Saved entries
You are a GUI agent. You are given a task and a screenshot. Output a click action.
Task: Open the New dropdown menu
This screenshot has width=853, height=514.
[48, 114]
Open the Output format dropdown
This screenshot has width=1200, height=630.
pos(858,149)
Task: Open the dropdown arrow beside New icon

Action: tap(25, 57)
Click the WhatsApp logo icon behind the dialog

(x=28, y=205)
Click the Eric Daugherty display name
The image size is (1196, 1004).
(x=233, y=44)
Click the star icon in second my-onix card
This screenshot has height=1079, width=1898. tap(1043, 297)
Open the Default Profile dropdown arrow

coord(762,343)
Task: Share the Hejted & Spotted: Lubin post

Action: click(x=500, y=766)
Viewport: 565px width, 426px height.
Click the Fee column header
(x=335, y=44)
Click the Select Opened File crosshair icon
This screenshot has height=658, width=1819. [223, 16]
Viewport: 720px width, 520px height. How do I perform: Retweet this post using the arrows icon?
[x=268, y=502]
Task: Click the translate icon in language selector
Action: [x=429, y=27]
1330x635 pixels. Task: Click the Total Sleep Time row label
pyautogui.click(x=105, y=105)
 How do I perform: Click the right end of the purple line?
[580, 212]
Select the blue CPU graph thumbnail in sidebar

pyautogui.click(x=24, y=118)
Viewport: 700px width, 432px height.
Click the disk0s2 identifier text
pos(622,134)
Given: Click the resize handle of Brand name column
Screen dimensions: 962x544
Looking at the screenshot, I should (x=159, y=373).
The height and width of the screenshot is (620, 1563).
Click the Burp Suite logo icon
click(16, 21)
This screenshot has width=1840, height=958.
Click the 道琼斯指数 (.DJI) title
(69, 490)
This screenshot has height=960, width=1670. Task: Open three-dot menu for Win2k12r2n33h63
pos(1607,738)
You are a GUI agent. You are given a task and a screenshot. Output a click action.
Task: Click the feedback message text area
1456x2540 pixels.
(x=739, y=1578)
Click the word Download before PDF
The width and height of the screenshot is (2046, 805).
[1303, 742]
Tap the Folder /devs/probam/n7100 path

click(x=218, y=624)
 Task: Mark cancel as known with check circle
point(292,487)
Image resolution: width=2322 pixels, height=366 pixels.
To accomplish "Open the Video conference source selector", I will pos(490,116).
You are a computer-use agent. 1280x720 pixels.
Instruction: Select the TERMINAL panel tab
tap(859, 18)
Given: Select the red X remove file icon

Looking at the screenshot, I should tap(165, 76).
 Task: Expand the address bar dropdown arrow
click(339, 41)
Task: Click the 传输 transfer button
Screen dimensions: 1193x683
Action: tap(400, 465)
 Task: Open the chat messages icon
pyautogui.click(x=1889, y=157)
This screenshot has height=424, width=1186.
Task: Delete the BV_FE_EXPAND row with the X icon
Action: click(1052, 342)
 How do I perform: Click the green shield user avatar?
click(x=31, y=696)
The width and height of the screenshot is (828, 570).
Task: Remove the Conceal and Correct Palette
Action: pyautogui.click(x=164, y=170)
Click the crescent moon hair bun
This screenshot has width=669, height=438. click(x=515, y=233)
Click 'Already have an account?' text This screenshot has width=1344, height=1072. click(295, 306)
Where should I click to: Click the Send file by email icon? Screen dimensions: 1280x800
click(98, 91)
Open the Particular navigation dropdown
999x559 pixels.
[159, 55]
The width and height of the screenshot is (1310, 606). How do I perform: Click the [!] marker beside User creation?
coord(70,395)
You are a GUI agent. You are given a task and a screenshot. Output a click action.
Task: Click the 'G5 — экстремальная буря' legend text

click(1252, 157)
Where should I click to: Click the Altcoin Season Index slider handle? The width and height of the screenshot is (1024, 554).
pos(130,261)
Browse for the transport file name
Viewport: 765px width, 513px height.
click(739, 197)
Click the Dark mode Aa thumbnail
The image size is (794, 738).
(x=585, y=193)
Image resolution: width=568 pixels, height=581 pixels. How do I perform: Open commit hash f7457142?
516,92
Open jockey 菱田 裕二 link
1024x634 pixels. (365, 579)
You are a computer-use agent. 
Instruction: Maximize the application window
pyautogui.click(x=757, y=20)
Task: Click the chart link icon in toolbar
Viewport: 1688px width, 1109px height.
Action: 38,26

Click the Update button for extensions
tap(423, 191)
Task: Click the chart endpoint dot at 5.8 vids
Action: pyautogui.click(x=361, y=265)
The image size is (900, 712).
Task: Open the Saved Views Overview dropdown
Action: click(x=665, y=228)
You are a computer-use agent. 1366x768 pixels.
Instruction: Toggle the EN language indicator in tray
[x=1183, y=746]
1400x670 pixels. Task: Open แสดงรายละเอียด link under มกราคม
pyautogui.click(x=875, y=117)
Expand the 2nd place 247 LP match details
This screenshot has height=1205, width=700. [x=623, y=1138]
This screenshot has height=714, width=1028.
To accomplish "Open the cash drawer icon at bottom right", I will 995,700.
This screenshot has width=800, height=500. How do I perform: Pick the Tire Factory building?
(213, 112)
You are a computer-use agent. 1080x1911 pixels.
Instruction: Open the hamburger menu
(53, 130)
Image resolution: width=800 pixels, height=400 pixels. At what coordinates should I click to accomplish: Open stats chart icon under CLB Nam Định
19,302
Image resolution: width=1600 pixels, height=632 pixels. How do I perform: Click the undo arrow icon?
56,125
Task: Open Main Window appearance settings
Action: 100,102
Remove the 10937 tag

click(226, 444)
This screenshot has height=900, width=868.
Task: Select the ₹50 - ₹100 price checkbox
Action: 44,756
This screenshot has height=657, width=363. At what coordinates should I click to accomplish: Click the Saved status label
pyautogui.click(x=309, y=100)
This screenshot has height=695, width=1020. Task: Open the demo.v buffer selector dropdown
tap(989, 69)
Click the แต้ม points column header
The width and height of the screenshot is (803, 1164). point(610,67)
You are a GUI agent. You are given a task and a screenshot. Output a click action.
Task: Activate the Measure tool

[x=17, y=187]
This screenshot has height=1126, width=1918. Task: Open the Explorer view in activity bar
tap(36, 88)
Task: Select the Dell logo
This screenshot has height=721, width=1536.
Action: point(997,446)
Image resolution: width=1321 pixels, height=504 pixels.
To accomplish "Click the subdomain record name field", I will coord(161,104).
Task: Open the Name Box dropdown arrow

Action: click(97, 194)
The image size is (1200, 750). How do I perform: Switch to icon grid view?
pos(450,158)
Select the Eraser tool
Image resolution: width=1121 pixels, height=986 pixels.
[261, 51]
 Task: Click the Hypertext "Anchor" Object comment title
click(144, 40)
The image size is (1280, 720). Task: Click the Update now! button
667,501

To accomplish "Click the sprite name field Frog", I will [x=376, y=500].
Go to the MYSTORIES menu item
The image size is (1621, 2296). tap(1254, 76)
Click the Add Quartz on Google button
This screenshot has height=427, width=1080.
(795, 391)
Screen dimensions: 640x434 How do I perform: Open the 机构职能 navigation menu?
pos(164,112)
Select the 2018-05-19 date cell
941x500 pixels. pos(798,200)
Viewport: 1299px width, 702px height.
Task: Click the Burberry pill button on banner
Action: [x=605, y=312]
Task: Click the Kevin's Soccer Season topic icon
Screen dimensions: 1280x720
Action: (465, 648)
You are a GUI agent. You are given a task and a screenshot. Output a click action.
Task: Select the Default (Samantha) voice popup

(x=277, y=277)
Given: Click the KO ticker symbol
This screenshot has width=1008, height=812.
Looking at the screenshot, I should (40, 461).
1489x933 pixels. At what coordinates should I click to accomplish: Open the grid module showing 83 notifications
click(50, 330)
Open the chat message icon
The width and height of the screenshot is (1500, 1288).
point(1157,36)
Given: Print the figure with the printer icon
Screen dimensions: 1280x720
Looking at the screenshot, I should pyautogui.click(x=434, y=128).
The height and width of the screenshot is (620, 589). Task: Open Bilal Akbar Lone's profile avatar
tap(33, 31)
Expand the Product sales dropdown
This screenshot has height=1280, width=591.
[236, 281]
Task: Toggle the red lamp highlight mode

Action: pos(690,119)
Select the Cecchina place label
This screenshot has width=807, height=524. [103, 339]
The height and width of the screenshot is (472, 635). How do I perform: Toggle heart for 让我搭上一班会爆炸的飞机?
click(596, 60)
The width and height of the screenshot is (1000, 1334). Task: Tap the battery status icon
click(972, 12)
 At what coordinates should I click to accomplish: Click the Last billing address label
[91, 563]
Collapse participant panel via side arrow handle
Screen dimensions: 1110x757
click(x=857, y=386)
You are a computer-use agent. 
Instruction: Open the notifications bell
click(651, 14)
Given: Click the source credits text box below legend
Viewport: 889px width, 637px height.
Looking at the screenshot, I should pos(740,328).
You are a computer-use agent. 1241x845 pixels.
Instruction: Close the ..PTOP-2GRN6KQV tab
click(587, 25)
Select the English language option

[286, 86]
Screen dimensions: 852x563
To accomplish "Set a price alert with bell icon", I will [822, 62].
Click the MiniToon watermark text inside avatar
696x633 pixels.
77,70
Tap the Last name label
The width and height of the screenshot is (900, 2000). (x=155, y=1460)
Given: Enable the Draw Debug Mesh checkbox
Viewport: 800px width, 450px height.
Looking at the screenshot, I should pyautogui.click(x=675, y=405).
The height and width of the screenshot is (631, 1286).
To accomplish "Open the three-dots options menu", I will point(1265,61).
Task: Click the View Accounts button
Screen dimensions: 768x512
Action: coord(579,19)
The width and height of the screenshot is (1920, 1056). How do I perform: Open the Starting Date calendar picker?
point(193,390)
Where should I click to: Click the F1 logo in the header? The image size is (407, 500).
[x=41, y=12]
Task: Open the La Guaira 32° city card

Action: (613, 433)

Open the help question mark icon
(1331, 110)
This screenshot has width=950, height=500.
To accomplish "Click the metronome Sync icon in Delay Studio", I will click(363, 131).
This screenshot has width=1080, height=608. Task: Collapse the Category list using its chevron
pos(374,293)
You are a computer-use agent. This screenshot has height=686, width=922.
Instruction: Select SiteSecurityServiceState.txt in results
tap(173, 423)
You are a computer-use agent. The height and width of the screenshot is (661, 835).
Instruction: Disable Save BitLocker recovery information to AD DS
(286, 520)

__Task to carry out__
With the line that has "This screenshot has height=427, width=1080." as the first and the line that has "Given: Print the figure with the printer icon" as the last, repeat exactly that run of lines above and no more.

__Solution below__
This screenshot has height=427, width=1080.
(795, 391)
Screen dimensions: 640x434 How do I perform: Open the 机构职能 navigation menu?
pos(164,112)
Select the 2018-05-19 date cell
941x500 pixels. pos(798,200)
Viewport: 1299px width, 702px height.
Task: Click the Burberry pill button on banner
Action: [x=605, y=312]
Task: Click the Kevin's Soccer Season topic icon
Screen dimensions: 1280x720
Action: (465, 648)
You are a GUI agent. You are given a task and a screenshot. Output a click action.
Task: Select the Default (Samantha) voice popup

(x=277, y=277)
Given: Click the KO ticker symbol
This screenshot has width=1008, height=812.
Looking at the screenshot, I should (40, 461).
1489x933 pixels. At what coordinates should I click to accomplish: Open the grid module showing 83 notifications
click(50, 330)
Open the chat message icon
The width and height of the screenshot is (1500, 1288).
point(1157,36)
Given: Print the figure with the printer icon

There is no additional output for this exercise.